It’s a hard world these days. You can’t know what’s coming at you when you walk down the street. Whether someone might breathe on you and get you sick, or yell at you for your privilege, or ride you for the color of your skin. Or just scare the crap out of you with the assault rifle they’re wearing like some high-fashion, open-carry accessory. But at the curling club, there’s order and reason and purpose. There are rules. Good rules. Kind rules. And if you don’t like ‘em, there’s the door.

I took Manny around. Introduced him to John at the desk, Margie in concessions. Had him shake hands. Grab on tight, three firm shakes and let go. Then we watched some matches. Everyone shoots in order, I told him: lead, then second, then vice, then skip. If anyone on either team makes a good shot, you congratulate them. If you win, you get a round of drinks for the other team. You shake hands and say “good game.”

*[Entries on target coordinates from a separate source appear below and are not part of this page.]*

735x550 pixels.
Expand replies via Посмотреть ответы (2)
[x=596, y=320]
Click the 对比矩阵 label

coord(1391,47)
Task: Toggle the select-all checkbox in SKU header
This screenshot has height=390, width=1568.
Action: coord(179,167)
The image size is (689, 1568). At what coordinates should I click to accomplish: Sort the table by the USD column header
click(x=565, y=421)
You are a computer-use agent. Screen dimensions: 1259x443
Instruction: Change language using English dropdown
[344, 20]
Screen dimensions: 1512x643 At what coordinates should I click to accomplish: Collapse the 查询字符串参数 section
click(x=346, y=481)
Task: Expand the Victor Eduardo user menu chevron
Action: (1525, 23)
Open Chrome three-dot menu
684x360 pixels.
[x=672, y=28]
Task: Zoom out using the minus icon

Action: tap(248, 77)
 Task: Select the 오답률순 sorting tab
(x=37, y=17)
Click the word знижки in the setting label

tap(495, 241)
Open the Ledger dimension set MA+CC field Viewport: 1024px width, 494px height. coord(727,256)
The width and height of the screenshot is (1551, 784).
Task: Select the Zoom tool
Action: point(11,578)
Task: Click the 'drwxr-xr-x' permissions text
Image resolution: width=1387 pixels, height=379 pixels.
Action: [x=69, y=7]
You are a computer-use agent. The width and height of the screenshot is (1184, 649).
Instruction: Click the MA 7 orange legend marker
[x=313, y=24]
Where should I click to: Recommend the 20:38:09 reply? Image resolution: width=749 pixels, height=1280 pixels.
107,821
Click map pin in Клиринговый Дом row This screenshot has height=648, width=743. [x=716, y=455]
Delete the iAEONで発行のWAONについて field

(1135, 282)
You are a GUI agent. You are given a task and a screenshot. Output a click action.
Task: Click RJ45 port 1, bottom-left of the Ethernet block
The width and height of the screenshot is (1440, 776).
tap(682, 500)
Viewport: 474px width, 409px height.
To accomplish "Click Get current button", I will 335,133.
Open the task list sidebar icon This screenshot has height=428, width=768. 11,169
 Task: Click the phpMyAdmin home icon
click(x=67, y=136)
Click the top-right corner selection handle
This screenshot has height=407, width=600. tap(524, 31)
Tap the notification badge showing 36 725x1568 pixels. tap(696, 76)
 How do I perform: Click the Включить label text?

I bought Manny his own pair of curling shoes. I was explaining the difference between the slider and the gripper as I got him laced, and when I looked up at him, his eyes were as big as saucers. He said he had to go the bathroom and ran off. When he came back, I figured we’d finally hit the sheets and throw a few. I was struggling to get up (they have those goddamn low seats with no arm rests) and just as I got to my feet, Manny was there in front of me. He threw his arms around me and mumbled a thank-you. I peeled him off me—I mean, Jesus, everyone was watching—and gave him my hand to shake. Firm, one-two-three and let go. That’s all there is to it. Then he was off like a shot toward the ice.

~

Our lead, Stan, was a student over at the community college and he had to quit the team because his grades were suffering. The rest of the league was okay with letting Manny sub. They quickly regretted it. The kid was a natural. He had an eye for finding the best line of delivery. It only took one conversation about scoring for him to understand the best way to play each stone he threw. As terminology went, the one thing he couldn’t remember was what curlers call the house: the series of colored, concentric rings—like a bullseye—at the far end of the sheet. The more stones you could cluster there, the higher the points scored. Manny kept calling it home.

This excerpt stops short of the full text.